__Passage fourni__
※ ※ ※

Maréchal Foch, conférence à l'École navale – août 1920.
Mes meilleures improvisations, ce sont celles que j'ai préparées le plus longtemps.
Attribué à Winston Churchill

Où l'on appréhende les difficultés pour passer du tableau noir au pré boueux et où l'on apprend que les frictions, ce n'est pas uniquement au Synthol...

Tout ce dont il a été question précédemment est éminemment théorique. Car stratégie et tactique sont remises en cause pendant la partie, et, comme le dit le vieil adage guerrier :
Les meilleurs plans ne résistent pas au premier coup de fusil.

※ ※ ※

__Consigne écrite A__
Recopiez à l'identique, s'il vous plaît, les données depuis leur toute première ligne jusqu'à la ligne contenant « will pyautogui.click(x=64, y=689). », celle-ci comprise.
Ces données n'ont aucun rapport avec le passage.

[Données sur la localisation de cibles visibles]
※ ※ ※

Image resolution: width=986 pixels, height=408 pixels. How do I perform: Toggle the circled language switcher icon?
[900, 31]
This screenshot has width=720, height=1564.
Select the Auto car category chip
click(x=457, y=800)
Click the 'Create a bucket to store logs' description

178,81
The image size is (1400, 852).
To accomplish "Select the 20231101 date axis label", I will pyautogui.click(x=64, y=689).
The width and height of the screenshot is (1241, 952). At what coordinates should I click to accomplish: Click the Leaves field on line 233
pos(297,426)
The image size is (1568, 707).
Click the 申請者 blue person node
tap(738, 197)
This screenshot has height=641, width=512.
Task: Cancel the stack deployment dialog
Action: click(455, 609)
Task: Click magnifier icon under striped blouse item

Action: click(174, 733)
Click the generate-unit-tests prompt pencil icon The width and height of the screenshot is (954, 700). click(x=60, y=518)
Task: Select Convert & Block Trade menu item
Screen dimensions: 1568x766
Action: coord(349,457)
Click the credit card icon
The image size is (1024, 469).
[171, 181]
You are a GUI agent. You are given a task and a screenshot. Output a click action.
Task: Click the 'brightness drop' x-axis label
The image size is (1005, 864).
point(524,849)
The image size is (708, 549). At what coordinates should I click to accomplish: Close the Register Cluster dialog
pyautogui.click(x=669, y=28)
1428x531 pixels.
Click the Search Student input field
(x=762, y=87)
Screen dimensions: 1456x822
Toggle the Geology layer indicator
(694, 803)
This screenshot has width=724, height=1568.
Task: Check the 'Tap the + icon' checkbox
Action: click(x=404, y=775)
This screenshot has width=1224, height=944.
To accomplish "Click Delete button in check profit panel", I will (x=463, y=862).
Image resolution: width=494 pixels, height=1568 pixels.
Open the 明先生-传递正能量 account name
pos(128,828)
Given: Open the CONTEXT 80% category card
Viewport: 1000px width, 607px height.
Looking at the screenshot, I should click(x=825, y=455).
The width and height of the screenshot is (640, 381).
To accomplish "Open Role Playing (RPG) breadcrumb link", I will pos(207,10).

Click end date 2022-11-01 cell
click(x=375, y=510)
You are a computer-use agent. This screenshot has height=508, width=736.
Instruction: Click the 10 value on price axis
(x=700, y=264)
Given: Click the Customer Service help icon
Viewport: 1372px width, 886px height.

※ ※ ※

__Consigne écrite B__
Répondez brièvement à ces questions sur le passage consacré à la stratégie et à la tactique :
(i) À qui est attribuée la phrase sur les meilleures improvisations ?
(ii) Selon le vieil adage guerrier cité, à quoi les meilleurs plans ne résistent-ils pas ?
(iii) Dans quelle école a eu lieu la conférence du maréchal Foch mentionnée en tête ?

__Réponse complète A__
Image resolution: width=986 pixels, height=408 pixels. How do I perform: Toggle the circled language switcher icon?
[900, 31]
This screenshot has width=720, height=1564.
Select the Auto car category chip
click(x=457, y=800)
Click the 'Create a bucket to store logs' description

178,81
The image size is (1400, 852).
To accomplish "Select the 20231101 date axis label", I will pyautogui.click(x=64, y=689).

__Réponse complète B__
(i) À Winston Churchill.
(ii) Au premier coup de fusil.
(iii) À l'École navale.